Stored data
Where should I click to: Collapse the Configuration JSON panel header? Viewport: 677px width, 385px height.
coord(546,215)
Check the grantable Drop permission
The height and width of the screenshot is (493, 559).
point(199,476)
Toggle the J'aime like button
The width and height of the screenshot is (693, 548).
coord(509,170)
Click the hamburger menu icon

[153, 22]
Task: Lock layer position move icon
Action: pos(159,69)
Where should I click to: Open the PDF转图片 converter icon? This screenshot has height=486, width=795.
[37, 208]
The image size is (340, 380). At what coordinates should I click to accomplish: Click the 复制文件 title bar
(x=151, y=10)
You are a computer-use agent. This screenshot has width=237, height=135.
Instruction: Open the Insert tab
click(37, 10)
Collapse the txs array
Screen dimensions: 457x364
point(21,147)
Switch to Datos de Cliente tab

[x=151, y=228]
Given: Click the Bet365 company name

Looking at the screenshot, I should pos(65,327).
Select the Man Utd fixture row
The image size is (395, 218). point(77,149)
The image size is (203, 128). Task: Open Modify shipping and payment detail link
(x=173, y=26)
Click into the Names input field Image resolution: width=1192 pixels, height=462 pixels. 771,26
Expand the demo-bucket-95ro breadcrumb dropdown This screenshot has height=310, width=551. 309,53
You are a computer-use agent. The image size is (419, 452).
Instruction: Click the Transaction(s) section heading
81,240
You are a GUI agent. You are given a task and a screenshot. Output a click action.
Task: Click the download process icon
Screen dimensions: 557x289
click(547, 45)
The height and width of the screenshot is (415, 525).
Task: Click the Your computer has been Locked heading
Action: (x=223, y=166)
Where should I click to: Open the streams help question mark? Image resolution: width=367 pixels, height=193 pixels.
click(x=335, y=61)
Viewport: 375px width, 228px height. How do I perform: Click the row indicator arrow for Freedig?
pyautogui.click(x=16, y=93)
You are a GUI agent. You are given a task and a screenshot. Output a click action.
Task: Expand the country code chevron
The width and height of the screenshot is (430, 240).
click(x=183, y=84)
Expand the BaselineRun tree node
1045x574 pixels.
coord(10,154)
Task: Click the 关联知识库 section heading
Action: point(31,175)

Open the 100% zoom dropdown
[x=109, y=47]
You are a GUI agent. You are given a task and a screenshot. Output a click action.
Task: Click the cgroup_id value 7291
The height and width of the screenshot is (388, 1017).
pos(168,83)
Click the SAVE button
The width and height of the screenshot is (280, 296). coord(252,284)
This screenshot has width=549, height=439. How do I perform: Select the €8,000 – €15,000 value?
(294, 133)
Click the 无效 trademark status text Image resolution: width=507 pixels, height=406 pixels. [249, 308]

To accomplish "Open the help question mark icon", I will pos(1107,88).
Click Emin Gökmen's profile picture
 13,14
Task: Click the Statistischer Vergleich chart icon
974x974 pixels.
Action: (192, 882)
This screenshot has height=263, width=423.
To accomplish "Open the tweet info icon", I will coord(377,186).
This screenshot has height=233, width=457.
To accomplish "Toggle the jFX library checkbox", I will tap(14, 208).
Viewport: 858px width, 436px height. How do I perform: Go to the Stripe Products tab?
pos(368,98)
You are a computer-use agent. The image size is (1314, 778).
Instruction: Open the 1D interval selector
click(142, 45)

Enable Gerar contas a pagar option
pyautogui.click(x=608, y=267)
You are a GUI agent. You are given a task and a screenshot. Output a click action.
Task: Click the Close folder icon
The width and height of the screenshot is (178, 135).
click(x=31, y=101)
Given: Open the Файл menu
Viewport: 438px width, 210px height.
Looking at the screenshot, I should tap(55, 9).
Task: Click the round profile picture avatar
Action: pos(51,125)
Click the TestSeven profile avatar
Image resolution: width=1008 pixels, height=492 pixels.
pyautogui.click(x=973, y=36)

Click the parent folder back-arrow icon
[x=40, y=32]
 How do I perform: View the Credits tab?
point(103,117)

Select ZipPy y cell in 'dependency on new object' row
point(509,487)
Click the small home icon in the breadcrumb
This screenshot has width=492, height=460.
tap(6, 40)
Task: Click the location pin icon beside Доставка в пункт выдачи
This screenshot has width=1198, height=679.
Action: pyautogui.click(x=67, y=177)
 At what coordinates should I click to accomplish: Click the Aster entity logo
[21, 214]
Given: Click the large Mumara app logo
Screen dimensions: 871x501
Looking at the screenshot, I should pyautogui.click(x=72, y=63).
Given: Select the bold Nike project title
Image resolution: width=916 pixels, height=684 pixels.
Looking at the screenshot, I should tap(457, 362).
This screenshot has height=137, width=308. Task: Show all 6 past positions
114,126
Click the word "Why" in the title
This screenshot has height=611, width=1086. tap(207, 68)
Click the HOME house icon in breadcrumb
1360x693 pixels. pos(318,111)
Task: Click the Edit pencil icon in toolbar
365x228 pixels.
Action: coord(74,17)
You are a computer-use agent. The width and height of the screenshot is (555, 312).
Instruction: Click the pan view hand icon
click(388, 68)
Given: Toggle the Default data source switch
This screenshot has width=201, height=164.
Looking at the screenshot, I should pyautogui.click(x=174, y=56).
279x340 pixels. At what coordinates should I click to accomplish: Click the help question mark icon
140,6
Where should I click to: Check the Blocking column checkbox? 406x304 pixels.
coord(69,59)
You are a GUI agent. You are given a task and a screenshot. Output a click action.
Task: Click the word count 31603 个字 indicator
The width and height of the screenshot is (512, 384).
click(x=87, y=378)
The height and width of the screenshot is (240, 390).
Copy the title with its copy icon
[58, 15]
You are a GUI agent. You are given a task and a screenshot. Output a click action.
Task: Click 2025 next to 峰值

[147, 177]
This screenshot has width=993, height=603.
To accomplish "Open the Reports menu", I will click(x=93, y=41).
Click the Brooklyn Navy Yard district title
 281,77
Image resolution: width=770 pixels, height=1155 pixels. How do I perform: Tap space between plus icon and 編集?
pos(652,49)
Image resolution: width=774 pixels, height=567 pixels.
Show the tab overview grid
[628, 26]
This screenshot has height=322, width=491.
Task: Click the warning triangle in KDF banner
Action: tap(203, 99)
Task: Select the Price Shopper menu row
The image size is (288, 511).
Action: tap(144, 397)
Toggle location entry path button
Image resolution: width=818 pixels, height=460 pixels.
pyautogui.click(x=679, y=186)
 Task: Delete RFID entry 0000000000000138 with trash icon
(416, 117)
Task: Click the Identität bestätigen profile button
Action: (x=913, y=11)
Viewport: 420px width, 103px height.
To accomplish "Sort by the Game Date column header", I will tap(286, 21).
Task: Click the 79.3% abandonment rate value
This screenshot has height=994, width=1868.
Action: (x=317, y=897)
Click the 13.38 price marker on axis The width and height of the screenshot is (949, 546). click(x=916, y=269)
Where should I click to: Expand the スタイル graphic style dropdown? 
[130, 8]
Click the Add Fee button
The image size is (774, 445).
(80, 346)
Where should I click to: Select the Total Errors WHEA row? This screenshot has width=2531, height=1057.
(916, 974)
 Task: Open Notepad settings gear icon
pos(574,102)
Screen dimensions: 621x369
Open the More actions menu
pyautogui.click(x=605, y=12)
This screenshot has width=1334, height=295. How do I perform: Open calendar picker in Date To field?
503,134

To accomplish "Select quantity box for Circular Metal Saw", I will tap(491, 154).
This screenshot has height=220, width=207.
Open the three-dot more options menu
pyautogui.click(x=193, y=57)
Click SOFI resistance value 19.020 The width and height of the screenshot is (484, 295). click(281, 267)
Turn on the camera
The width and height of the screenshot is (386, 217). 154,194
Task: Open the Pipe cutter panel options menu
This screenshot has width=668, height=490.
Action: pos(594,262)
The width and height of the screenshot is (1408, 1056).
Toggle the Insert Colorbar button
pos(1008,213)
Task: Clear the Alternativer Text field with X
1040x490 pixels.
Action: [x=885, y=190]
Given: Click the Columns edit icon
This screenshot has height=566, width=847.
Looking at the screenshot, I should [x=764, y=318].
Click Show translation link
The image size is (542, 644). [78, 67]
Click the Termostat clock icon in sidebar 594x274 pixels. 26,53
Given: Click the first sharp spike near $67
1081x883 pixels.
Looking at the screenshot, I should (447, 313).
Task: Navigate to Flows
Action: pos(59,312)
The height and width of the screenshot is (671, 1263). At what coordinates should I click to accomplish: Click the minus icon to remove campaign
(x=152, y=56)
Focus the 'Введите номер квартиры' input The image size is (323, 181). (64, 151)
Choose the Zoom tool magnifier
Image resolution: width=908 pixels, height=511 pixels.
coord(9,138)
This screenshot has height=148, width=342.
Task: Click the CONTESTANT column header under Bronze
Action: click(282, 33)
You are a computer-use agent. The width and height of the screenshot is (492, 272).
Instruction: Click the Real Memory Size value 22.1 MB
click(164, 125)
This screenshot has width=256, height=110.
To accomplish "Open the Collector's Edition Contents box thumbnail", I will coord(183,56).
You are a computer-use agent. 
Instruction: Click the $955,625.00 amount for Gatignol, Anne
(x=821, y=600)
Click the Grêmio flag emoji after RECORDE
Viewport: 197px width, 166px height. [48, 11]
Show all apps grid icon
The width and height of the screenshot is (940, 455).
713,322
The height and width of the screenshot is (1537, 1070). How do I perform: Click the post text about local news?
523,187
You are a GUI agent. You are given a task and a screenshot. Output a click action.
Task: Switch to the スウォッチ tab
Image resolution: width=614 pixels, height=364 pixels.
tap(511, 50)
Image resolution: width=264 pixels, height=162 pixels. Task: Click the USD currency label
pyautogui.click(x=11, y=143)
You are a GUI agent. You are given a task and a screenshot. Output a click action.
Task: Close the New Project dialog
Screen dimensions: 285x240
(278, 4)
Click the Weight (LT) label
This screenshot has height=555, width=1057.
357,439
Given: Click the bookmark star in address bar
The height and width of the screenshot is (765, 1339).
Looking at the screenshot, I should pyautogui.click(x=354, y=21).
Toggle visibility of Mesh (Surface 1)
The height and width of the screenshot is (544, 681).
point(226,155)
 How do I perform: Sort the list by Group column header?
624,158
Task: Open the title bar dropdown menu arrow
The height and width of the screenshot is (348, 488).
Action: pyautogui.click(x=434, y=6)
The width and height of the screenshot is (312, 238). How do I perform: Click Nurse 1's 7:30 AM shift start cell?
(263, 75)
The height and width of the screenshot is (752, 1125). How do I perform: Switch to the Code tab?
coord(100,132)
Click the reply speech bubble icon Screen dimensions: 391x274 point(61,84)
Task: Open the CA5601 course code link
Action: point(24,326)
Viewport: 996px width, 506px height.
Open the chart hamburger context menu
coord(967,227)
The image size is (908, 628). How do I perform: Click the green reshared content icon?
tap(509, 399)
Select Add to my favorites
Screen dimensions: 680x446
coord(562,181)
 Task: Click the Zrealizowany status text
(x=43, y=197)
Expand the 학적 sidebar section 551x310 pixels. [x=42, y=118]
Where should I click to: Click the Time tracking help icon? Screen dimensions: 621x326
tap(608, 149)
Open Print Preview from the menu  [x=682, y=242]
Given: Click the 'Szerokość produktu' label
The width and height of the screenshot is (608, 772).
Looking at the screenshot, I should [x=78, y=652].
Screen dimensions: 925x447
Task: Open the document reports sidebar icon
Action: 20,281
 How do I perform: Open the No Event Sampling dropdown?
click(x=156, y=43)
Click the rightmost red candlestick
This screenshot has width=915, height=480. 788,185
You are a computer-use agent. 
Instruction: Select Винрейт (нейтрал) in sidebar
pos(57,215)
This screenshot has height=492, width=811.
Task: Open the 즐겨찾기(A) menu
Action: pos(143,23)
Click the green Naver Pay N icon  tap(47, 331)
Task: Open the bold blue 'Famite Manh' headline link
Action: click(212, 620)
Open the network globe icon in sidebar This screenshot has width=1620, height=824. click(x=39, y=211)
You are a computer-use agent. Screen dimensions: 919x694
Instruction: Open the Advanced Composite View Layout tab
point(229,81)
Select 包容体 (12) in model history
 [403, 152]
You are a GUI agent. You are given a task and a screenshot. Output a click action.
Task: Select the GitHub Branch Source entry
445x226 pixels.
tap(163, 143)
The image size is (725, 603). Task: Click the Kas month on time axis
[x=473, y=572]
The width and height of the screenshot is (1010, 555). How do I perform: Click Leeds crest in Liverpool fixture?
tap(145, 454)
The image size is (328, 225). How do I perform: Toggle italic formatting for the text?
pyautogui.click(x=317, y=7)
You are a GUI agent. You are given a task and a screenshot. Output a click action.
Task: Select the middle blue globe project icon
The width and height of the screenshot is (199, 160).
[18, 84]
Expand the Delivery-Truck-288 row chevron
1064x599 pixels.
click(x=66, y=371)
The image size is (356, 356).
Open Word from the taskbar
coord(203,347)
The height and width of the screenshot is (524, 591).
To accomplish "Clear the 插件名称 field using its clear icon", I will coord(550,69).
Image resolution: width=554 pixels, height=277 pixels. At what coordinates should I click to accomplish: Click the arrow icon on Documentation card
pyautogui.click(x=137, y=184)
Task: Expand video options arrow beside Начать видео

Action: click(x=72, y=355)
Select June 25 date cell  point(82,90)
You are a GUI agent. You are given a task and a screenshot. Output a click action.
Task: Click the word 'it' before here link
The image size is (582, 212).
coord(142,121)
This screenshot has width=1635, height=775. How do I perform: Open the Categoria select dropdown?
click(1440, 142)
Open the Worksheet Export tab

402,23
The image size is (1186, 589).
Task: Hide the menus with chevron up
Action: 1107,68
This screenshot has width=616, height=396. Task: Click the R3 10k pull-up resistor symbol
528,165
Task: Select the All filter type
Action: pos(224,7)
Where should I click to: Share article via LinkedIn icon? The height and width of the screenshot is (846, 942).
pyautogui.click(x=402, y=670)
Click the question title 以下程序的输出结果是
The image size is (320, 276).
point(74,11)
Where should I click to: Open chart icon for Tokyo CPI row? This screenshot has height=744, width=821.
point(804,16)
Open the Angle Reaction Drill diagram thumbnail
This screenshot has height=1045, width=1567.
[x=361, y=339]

### Exercise directions
Beginning with the line that has "Image resolution: width=770" and ending with the line that has "Viewport: 420px width, 103px height.", set down the lines above exactly and include no others.

### Written response
Image resolution: width=770 pixels, height=1155 pixels. How do I perform: Tap space between plus icon and 編集?
pos(652,49)
Image resolution: width=774 pixels, height=567 pixels.
Show the tab overview grid
[628, 26]
This screenshot has height=322, width=491.
Task: Click the warning triangle in KDF banner
Action: tap(203, 99)
Task: Select the Price Shopper menu row
The image size is (288, 511).
Action: tap(144, 397)
Toggle location entry path button
Image resolution: width=818 pixels, height=460 pixels.
pyautogui.click(x=679, y=186)
 Task: Delete RFID entry 0000000000000138 with trash icon
(416, 117)
Task: Click the Identität bestätigen profile button
Action: (x=913, y=11)
Viewport: 420px width, 103px height.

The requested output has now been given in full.